→ **What is needed**
Retype the line with "Click the 0.6 value on the colorbar scale" in it, then each line after it to the end of the data, word for word.

→ **Provided material**
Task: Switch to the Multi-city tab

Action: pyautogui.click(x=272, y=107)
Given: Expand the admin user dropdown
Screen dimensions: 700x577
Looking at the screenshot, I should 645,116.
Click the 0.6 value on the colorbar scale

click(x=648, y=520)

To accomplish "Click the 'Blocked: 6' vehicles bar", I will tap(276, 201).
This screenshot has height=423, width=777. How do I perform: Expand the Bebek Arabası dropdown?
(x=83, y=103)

→ **Exercise output**
Click the 0.6 value on the colorbar scale

click(x=648, y=520)

To accomplish "Click the 'Blocked: 6' vehicles bar", I will tap(276, 201).
This screenshot has height=423, width=777. How do I perform: Expand the Bebek Arabası dropdown?
(x=83, y=103)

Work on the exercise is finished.